Impact of universal infant hepatitis B vaccination in the US-affiliated Pacific Islands, 1985-2015.

Research paper by W E WE Abara, M G MG Collier, E H EH Teshale

Indexed on: 25 Jan '17Published on: 25 Jan '17Published in: Vaccine


The US-affiliated Pacific Island countries (USAPI) is an endemic region for hepatitis B virus (HBV) infection. Universal infant hepatitis B vaccination was introduced in the USAPI in the mid-1980s to mitigate the HBV burden. We assessed the impact of universal infant vaccination on the HBV infection prevalence over time among children born in the 1980s, 1990s, and 2000s in the USAPI. Demographic and serologic data from serial sero-surveys conducted between 1985 and 2015 were obtained. Descriptive statistics and analysis of variance were performed.
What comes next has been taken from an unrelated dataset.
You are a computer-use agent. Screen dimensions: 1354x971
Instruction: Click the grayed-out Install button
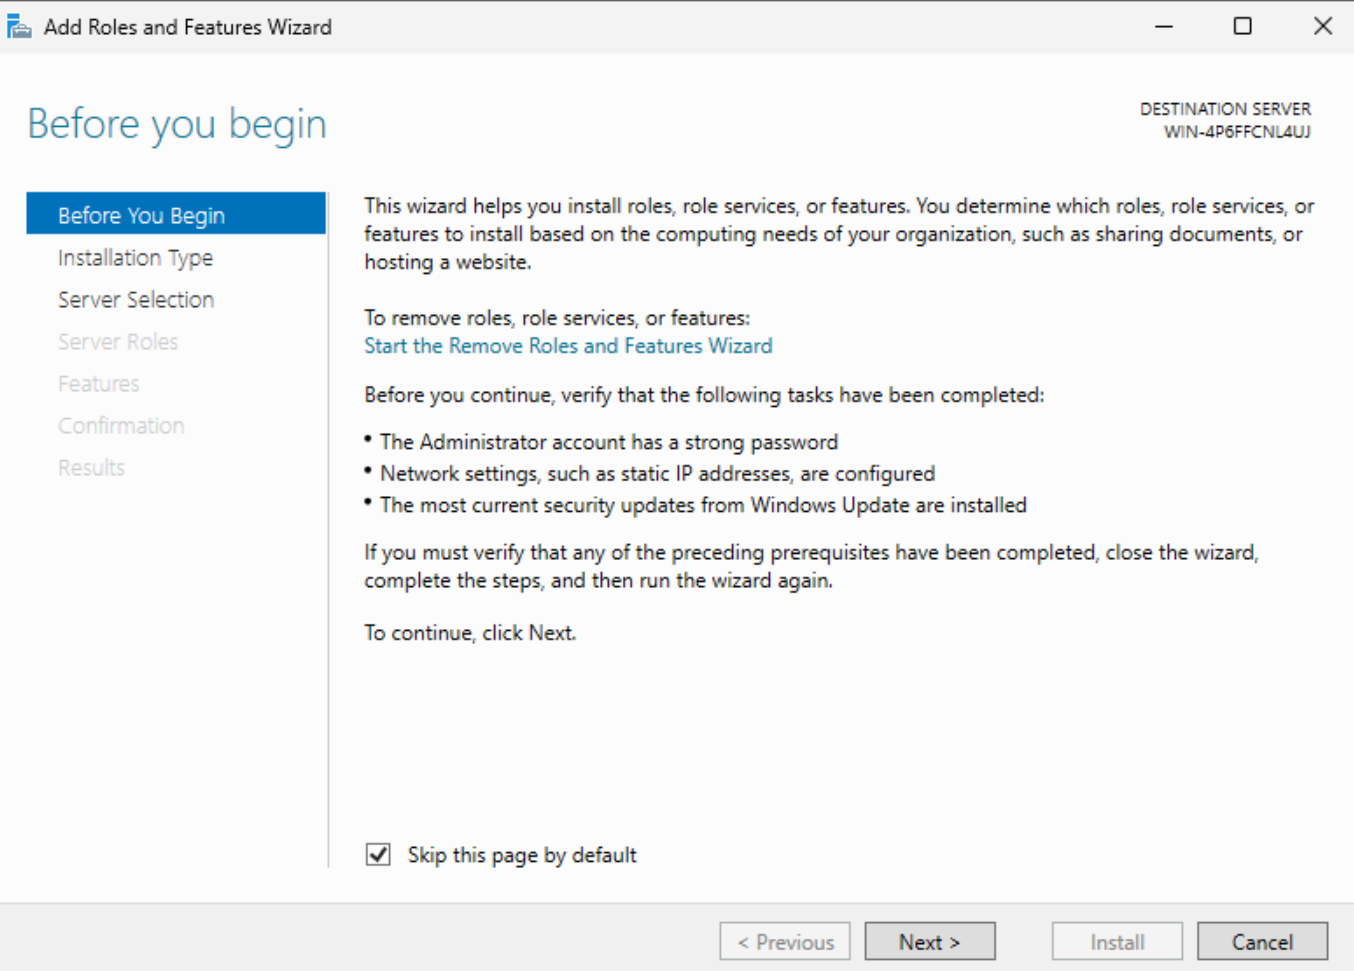coord(1117,942)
From data obtained from 4827 children (2-11years), HBV prevalence decreased markedly: 8.4% in the 1980s; 2.5% in the 1990s; and 0.2% in the 2000s (P<0.0001) as vaccination coverage increased: 76.4% in the 1980s; 87.3% in the 1990s; and 97.5% in the 2000s (P<0.0001). These findings underscore the protective effect of universal infant hepatitis B vaccination over time on the HBV burden in an HBV endemic region.